>>>>>
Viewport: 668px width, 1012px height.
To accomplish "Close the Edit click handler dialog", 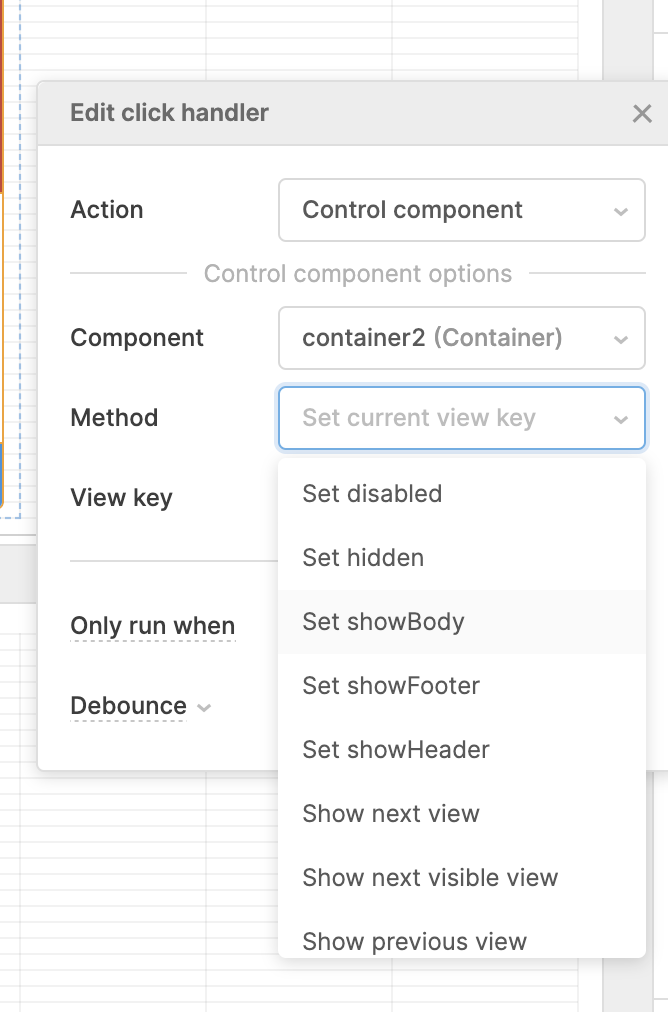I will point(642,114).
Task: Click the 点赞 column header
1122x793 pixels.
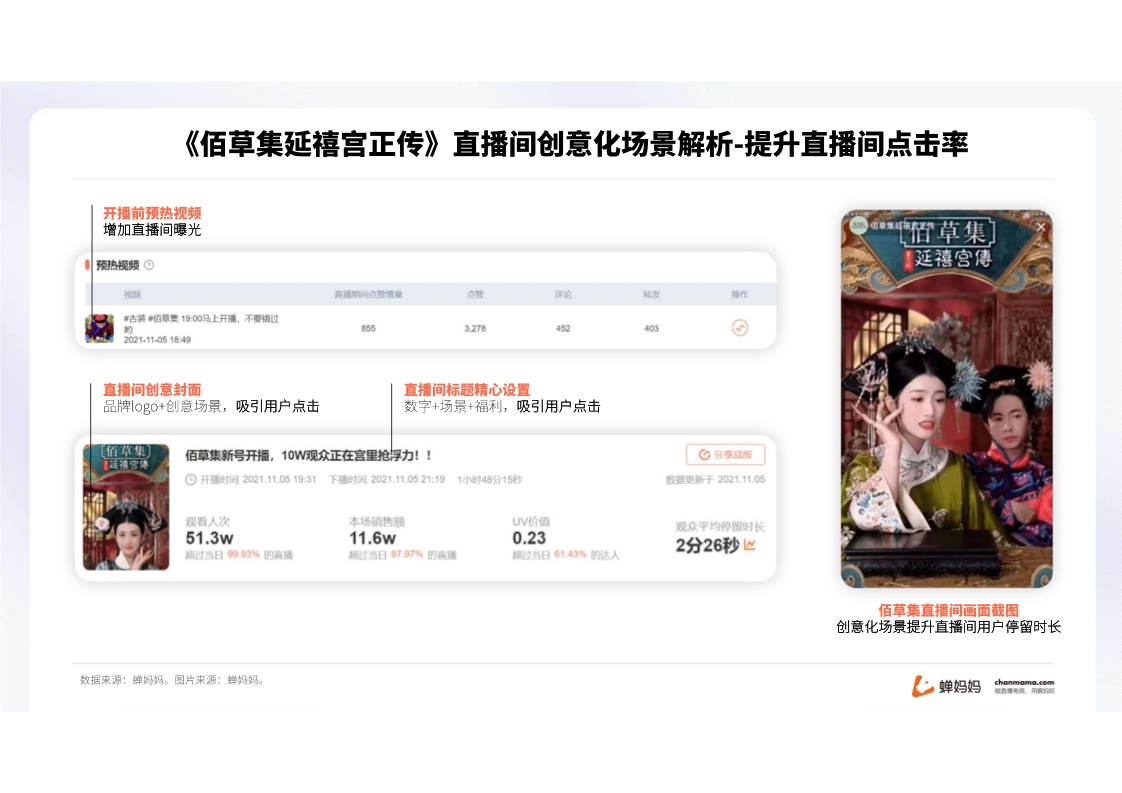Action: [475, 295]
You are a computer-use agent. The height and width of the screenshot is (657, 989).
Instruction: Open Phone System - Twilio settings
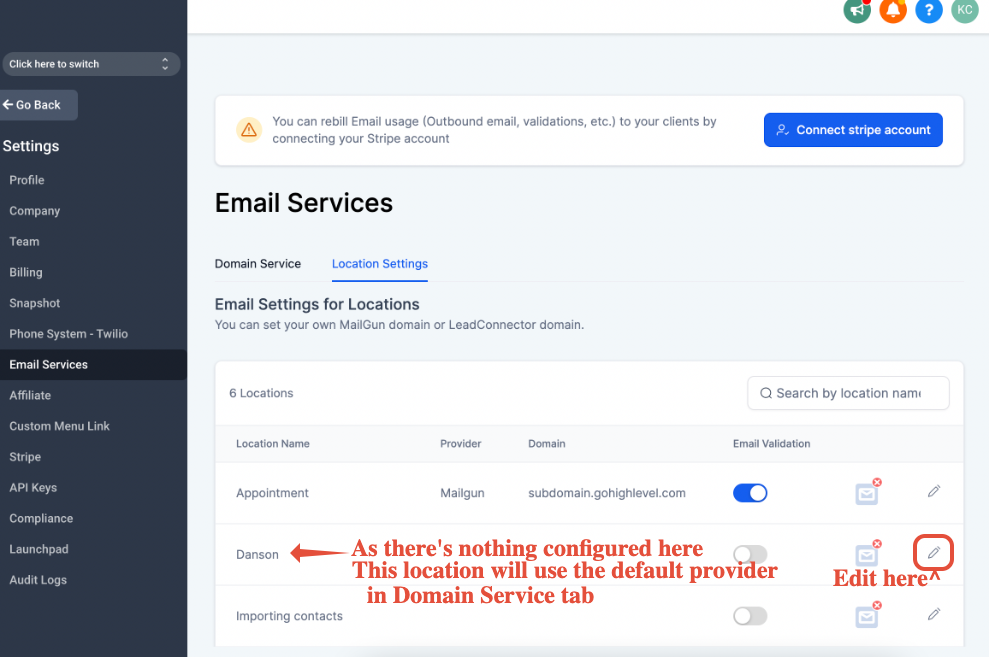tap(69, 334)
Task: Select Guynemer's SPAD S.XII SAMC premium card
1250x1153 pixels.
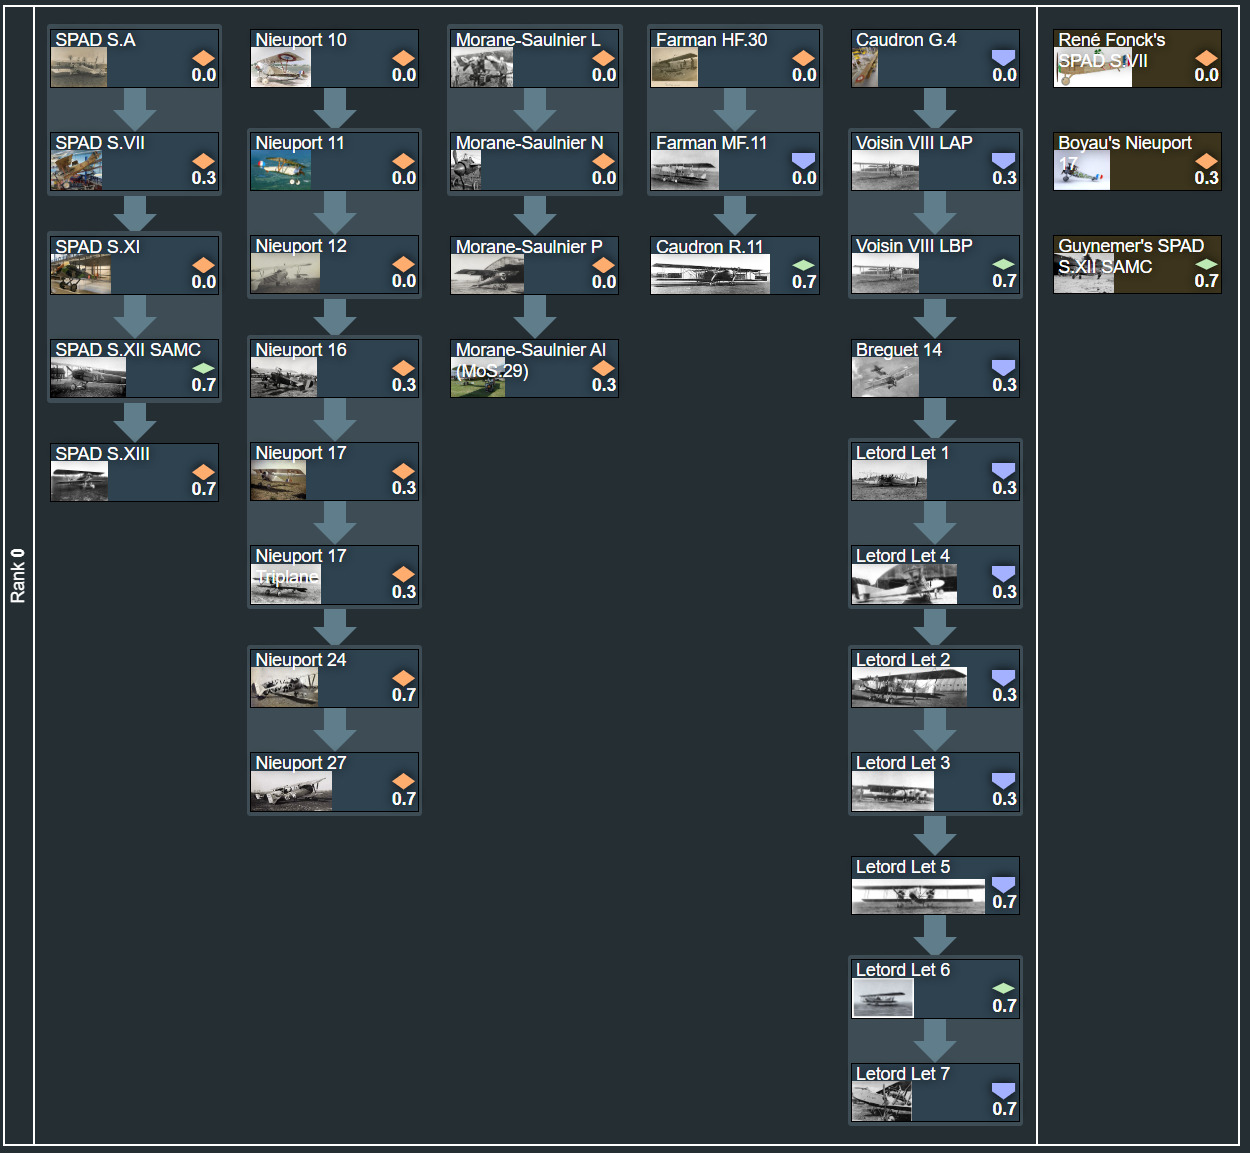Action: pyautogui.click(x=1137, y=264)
<<<<<
_WORK INSTRUCTIONS_. The string "height" shows up in some lines of the listing. Copy each such line.

_TASK SOLUTION_.
Viewport: 668px width, 1012px height.
You are a computer-use agent. The height and width of the screenshot is (657, 989).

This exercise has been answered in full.